Literature DB >> 24337978

Randomised, double-blind, placebo-controlled, dose-escalating phase I study of QGC001, a centrally acting aminopeptidase a inhibitor prodrug.

Fabrice Balavoine1, Michel Azizi, Damien Bergerot, Nadia De Mota, Rémi Patouret, Bernard P Roques, Catherine Llorens-Cortes.   

Abstract

BACKGROUND AND OBJECTIVES: Inhibition of brain aminopeptidase A (APA), which converts angiotensin II into angiotensin III, has emerged as a novel antihypertensive treatment, as demonstrated in several experimental animal models. QGC001 (originally named RB150) is a prodrug of the specific and selective APA inhibitor EC33, and as such it is the prototype of a new class of centrally acting antihypertensive agents. Given by the oral route in hypertensive rats, it enters the brain and generates EC33, which blocks the brain renin-angiotensin system activity and normalises blood pressure.

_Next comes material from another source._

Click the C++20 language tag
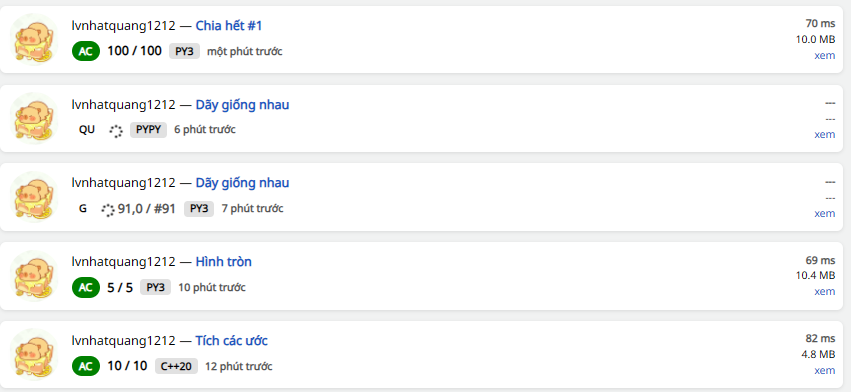851x392 pixels. click(x=176, y=366)
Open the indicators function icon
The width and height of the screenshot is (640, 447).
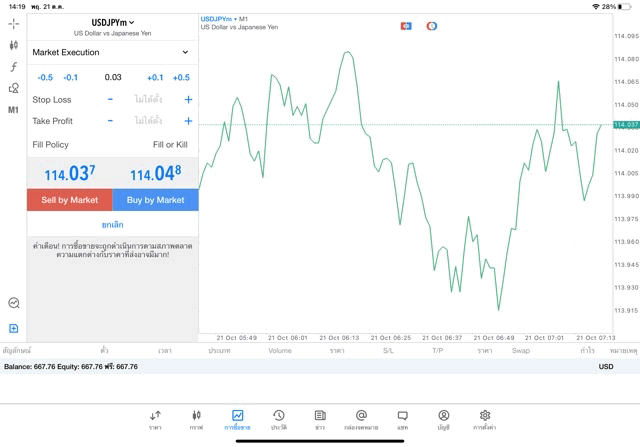click(x=14, y=67)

The aim of the present study was to evaluate the safety, pharmacokinetics and pharmacodynamic effects of QGC001 in humans. DESIGN AND METHODS: Fifty-six healthy male volunteers were randomly assigned to receive in double-blind and fasted conditions single oral doses of 10, 50, 125, 250, 500, 750, 1,000 and 1,250 mg of QGC001 (n = 6/dose) or placebo (n = 2/dose). We measured plasma and urine concentrations of both QGC001 and EC33 by liquid chromatography-tandem mass spectrometry, plasma renin concentrations (PRC), plasma and free urine aldosterone (PAldo and UAldo), plasma copeptine (PCop), and plasma and urine cortisol (PCort and UCort) concentrations, and supine systolic blood pressure (SBP), diastolic blood pressure (DBP) and heart rate (HR) at various time points.
RESULTS: All doses of QGC001 were clinically and biologically well-tolerated. Peak plasma concentrations (Cmax) of QGC001 and EC33 increased linearly with the dose, with a median time to reach Cmax (tmax) of 1.5 h for QGC001 and 3.0 h for EC33. The median plasma elimination half-life of QGC001 was 1.6 h consistently throughout doses. Urinary excretion of QGC001 and EC33 was below 2% of the administered dose. When compared with placebo, QGC001 did not significantly change PRC, PAldo, UAldo, PCop, PCort or UCort. No significant change was observed for supine HR, SBP and DBP in any treatment group.
CONCLUSION: Single oral administration of QGC001 up to 1,250 mg in healthy volunteers was well-tolerated. Following oral administration, QGC001 is absorbed via the gastrointestinal tract and converted partially into its active metabolite EC33 in plasma. As in animal experiments, in normotensive subjects QGC001 had no effect on the systemic renin-angiotensin-aldosterone parameters and on PCop concentrations, a marker of vasopressin release. In normotensive subjects, a single dose of QCG001 had no effect on SBP, DBP or HR. These data support further evaluation of multiple oral doses of QGC001 in human volunteers and its clinical efficacy in hypertensive patients.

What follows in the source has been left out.